Adenosine triphosphate (ATP) is a nucleoside triphosphate used in cells as a coenzyme. It is often called the "molecular unit of currency" of intracellular energy transfer.[1] ATP transports chemical energy within cells for metabolism. It is one of the end products of photophosphorylation, cellular respiration, and fermentation and used by enzymes and structural proteins in many cellular processes, including biosynthetic reactions, motility, and cell division.[2] One molecule of ATP contains three phosphate groups, and it is produced by a wide variety of enzymes, including ATP synthase, from adenosine diphosphate (ADP) or adenosine monophosphate (AMP) and various phosphate group donors. Substrate-level phosphorylation, oxidative phosphorylation in cellular respiration, and photophosphorylation in photosynthesis are three major mechanisms of ATP biosynthesis.

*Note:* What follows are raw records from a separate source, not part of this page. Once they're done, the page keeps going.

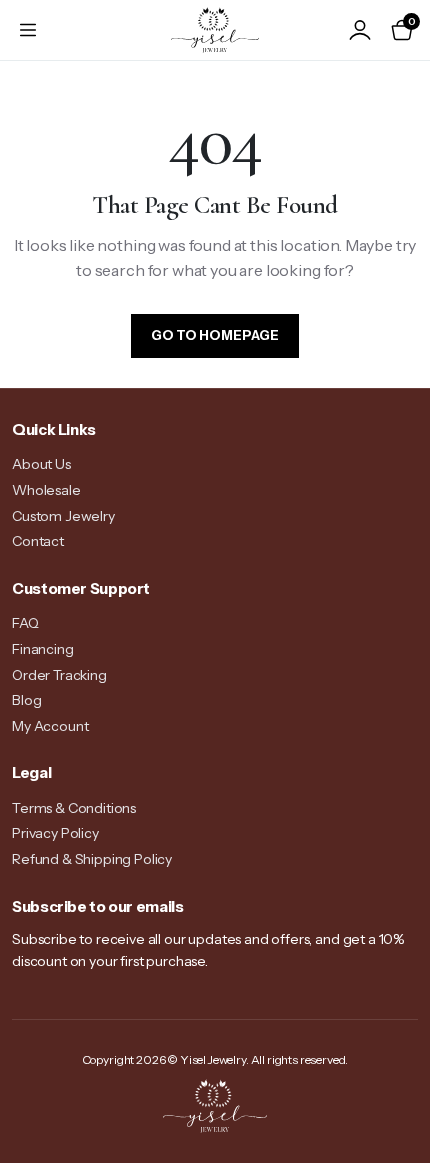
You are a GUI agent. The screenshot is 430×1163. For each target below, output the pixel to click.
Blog (26, 700)
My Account (50, 726)
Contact (38, 541)
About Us (41, 464)
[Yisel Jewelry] (215, 30)
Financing (43, 649)
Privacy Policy (55, 833)
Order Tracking (59, 675)
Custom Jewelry (63, 516)
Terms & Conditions (74, 808)
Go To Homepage (215, 335)
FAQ (25, 623)
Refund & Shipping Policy (92, 859)
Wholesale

Metabolic processes that use ATP as an energy source convert it back into its precursors. ATP is therefore continuously recycled in organisms: the human body, which on average contains only 250 grams (8.8 oz) of ATP,[3] turns over its own body weight equivalent in ATP each day.[4]

ATP is used as a substrate in signal transduction pathways by kinases that phosphorylate proteins and lipids, as well as by adenylate cyclase, which uses ATP to produce the second messenger molecule cyclic AMP. The ratio between ATP and AMP is used as a way for a cell to sense how much energy is available and control the metabolic pathways that produce and consume ATP.[5] Apart from its roles in energy metabolism and signaling, ATP is also incorporated into nucleic acids by polymerases in the process of transcription. ATP is the neurotransmitter believed to signal the sense of taste.[6] The structure of this molecule consists of a purine base (adenine) attached to the 1' carbon atom of a pentose sugar (ribose). Three phosphate groups are attached at the 5' carbon atom of the pentose sugar. It is the addition and removal of these phosphate groups that inter-convert ATP, ADP and AMP. When ATP is used in DNA synthesis, the ribose sugar is first converted to deoxyribose by ribonucleotide reductase.

ATP was discovered in 1929 by Karl Lohmann, Fiske and Y. Subbarow of Harvard Medical School[7] but its correct structure was not determined until some years later.[citation needed] It was proposed to be the main energy transfer molecule in the cell by Fritz Albert Lipmann in 1941, that is, being the intermediary molecule between energy-yielding (exergonic) and energy-requiring (endergonic) reactions.[8] It was first artificially synthesized by Alexander Todd in 1948.[9]